Can you believe it, my friends? January is officially over and we are now well into February 2017!

This means, the gyms that were flooded on January 2nd are starting to “thin out,” along with many other well-intentioned “healthier” new year resolutions.

How do I know this? Statistics. (And visiting the gym. ;))

Most resolutions fail.

“Why?” You may ask.

Let’s put on our propeller hats and explore some evidence to find out.


“Feel the Pain to Gain!?”







The concept sounds good, if you want a less than 20% chance of “winning.”

In a longitudinal study that followed 200 “resolvers,” researchers aimed to discover the difference between success and failure of achieving one’s goals over 2 years. The study reported that only 19% were successful in maintaining their resolutions.

The authors stated:

Successful resolvers reported employing significantly more stimulus control, reinforcement, and willpower than the unsuccessful over the 2 years; social support and interpersonal strategies failed to predict success before 6 months but did so thereafter. Counterconditioning and fading were retrospectively nominated as the most efficacious coping strategies; paucity of willpower and failure of stimulus control were reported as the most hindering to maintenance. Fifty-three percent of the successful group experienced at least one slip, and the mean number of slips over the 2-year interval was 14. Slips were typically precipitated by a lack of personal control, excessive stress, and negative emotion. (1)


In laymen and women’s terms:

Well, uh….Yuck!






Willpower, removal of the temptation, and reinforcing “positive goals” seems like such “drudgery!”

Do you agree?

No wonder less than 20% of people can keep up with “forcing” change.

No fun, life is short. But, that doesn’t mean make your “exercise” fun by grabbing a doughnut to go. (Sorry :()

Dr.

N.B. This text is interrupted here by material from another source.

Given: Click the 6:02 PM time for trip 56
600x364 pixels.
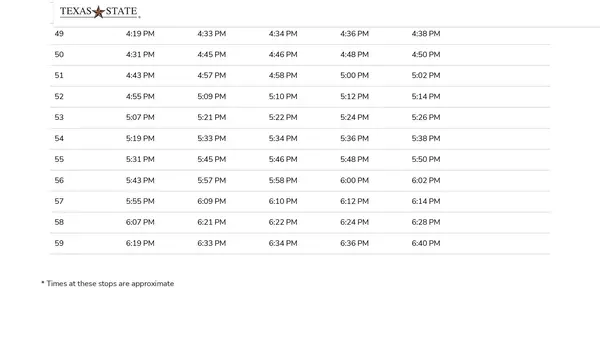Looking at the screenshot, I should click(426, 180).
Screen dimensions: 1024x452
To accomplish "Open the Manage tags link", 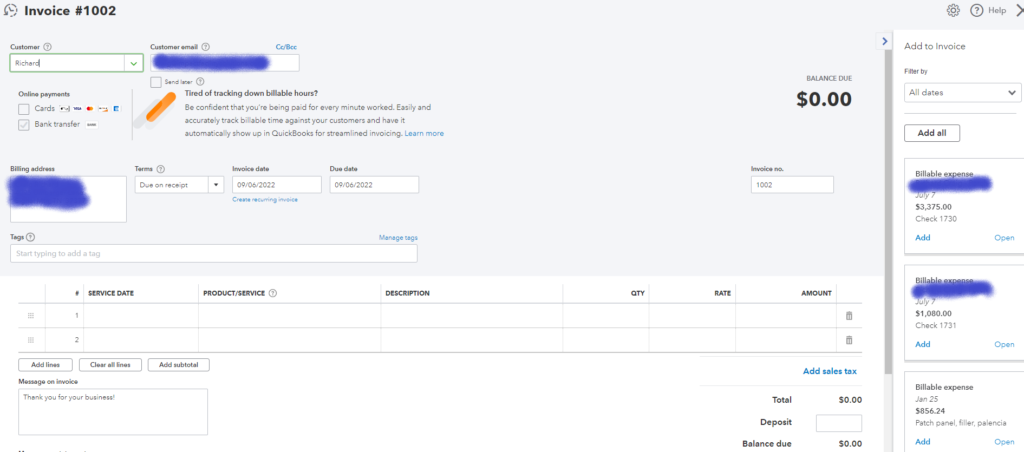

Mercola offers a better solution.

Focus on making lifestyle changes that are healthy and desirable, rather than an impulsive resolution that may has no intrinsic reward.

With my psychology hat on now, stylish propeller one aside, it appears that Dr. Mercola is talking about the self-determination theory (STD) of motivation. (2) (3) (4) (5) Although it has some limitations, it is very intriguing and has a lot of powerful supportive evidence. (2) (3) (4) (5)

Propeller hat back on…








According to a 2013 article in Psychology of Sport and Exercise,

SDT is comprised of several mini-theories. Grounded in the assumption that people have basic psychological needs to feel competent, autonomous, and a sense of belonging or relatedness to others, SDT predicts that as a result of developmental experiences that engender competence, autonomy, and relatedness, individuals will advance toward more autonomous (i.e., self-determined) motivational orientations. The most self-determined form of motivation is intrinsic motivation; the desire to engage in an activity because it is inherently pleasurable. This form of motivation is associated with behavioral persistence. Moreover, initially extrinsically motivated behaviors can become internalized and integrated into an individual’s sense of self, leading to more self-determined forms of extrinsic motivation, to the extent that needs for competence, autonomy, and relatedness are supported by the social environment (Ryan & Deci, 2008). Thus, according to the tenets of SDT, self-determined motivations to exercise are a product of the extent to which the environment supports the satisfaction of psychological needs. (5)


In non-geek speech:

Well, first of all scientists and researchers like words.










Basically, this means that when you are doing something for the pleasure itself while meeting a psychological “need”, you will probably stick with that behavior more than if you make it about a specific goal in the future.

Here’s an example.

You decide to talk a walk with a colleague (preferably one that you like) every day after lunch. This is in order to feel more alert, less “stressed-out,” and because you know your “heart will love you for it.”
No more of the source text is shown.